Overall, this work presents the following contributions:

(1) We established a RSGPT model, which possesses an accuracy superior to those of baseline methods;

(2) RSGPT learned the rules of chemical reactions directly from large-scale reaction data without relying on any input from established chemical knowledge;

(3) We used templates to construct synthetic datasets, satisfying the high-volume data requirements of LLMs;

(4) We selected the open-source template library offered by RDChiral, as outlined in Coley’s research. Nevertheless, the templates are not restricted to specific libraries, and RDChiral could derive reaction templates from particular reactions, rendering it as a generalizable method. By gathering desired reactions, extracting templates, and generating synthetic data, the process allows for remarkable scalability in training models for large-scale chemical reactions;

(5) During synthetic data generation, our approach strictly follows chemical reaction template rules and constraints.

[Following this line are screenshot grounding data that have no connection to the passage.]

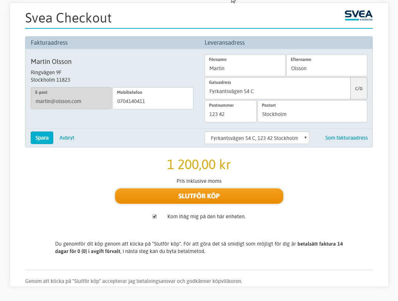Click the Leveransadress section header

coord(224,42)
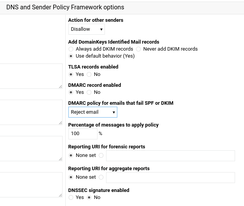Enable DNSSEC signature by selecting Yes
The height and width of the screenshot is (206, 244).
point(71,197)
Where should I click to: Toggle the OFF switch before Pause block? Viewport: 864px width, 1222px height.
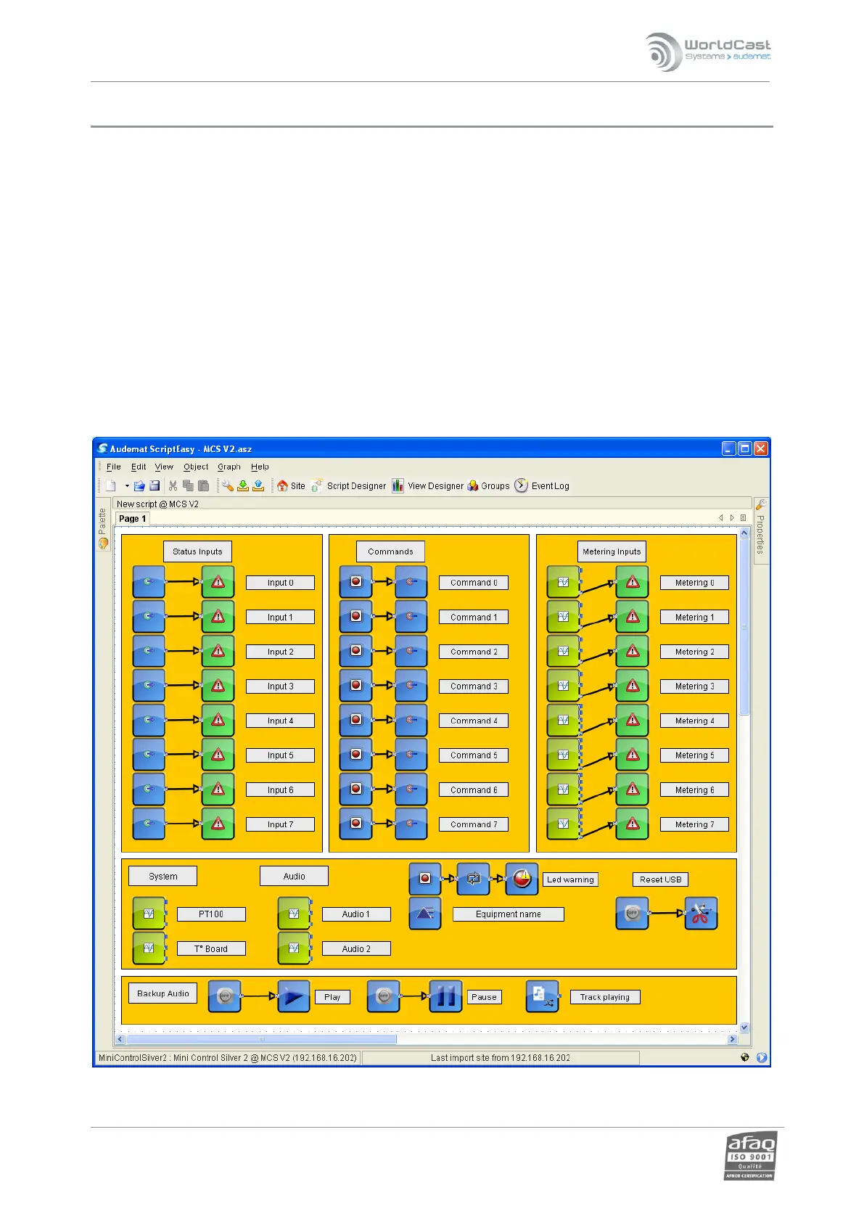tap(384, 996)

The RSGPT model can advance research in the total synthesis of natural products, elucidation of biosynthetic pathways, and design of metal chelates. Although these fields lack large-scale data, the RDChiral-based synthetic data generator offers a feasible alternative solution. This workflow provides application potential in multiple important chemistry-related fields.

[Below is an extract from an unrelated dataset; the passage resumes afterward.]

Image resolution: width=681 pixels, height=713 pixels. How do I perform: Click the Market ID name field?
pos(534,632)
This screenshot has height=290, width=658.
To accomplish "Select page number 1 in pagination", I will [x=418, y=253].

Although RSGPT has shown promising performance, this study still has several limitations that hinder the further improvement of model’s efficiency. Primarily, a more advanced method is required for generating synthetic data. Despite the availability of numerous reaction items from existing methods, the data quality must still be improved. Meanwhile, the RDChiral method used for synthesizing reaction data is only applicable to chemical reactions involving 1 to 3 reactants. Second, RSGPT-generated reactants are not chemically explainable, obfuscating the prediction process. Finally, our RSGPT model has not yet accounted for reaction conditions and other factors such as solvent. By addressing these limitations, RSGPT could further advance researches of retrosynthesis models and enable its widespread application in various domains involving substances transformations. Meanwhile, the incorporation of a broader range of reaction data spanning a more-extensive chemical space would facilitate intelligent retrosynthetic prediction advancement.

Methods

Generation of synthetic data

An open-source template database extracted using RDChiral was employed to generate synthetic data. Reactions were extracted by mining text from United States patents published between 1976 and 2016. The reactions are available as SMILES, where data on 77,028,926, 834,004, and 731,408 original molecules were collected from the PubChem, ChEMBL, and Enamine databases, respectively. BRICS algorithm of RDKit (version 2022.9.5) was used to divide the original molecules into 2,022,796 unique fragments, and hydrogen atoms were added to the submolecules, which were then matched with template reaction centers, and products were generated based on the corresponding templates. Specifically, each submolecule in the library was employed to verify if it matched the template’s reaction center. The appropriate fragments, including the corresponding reaction center, were selected to form a complete reaction SMILES. Using this process, we obtained a total of 10,929,182,923 synthetic data entries. In addition, we thoroughly examined the synthetic reaction data to ensure that the generated data did not overlap with the USPTO-50k, USPTO-MIT, and USPTO-FULL test datasets.

Benchmark datasets and data preprocessing

To assess the performance of the RSGPT model, the USPTO-50k, USPTO-MIT, and USPTO-FULL benchmark datasets were chosen because they encompass a wide range of chemical reactions, allowing for a thorough evaluation of RSGPT’s capabilities in retrosynthesis prediction. The high-quality USPTO-50k dataset comprised approximately 50,000 reactions sourced from the US patent literature. To confirm the generalizability of RSGPT, we additionally included the USPTO-MIT and USPTO-FULL datasets, which encompass more chemical reactions. For a fair comparison, we used the same version and splits as those used in previous work. The USPTO-50k and USPTO-FULL datasets were provided by Yan et al.⁵¹ The USPTO-MIT dataset was provided by Chen et al.⁵² and Yan et al.⁵¹ The USPTO-50k, USPTO-MIT, and USPTO-FULL datasets were divided into 40/5/5 K, 400/40/30 K, and 800/100/100 K training/validation/test sets, respectively.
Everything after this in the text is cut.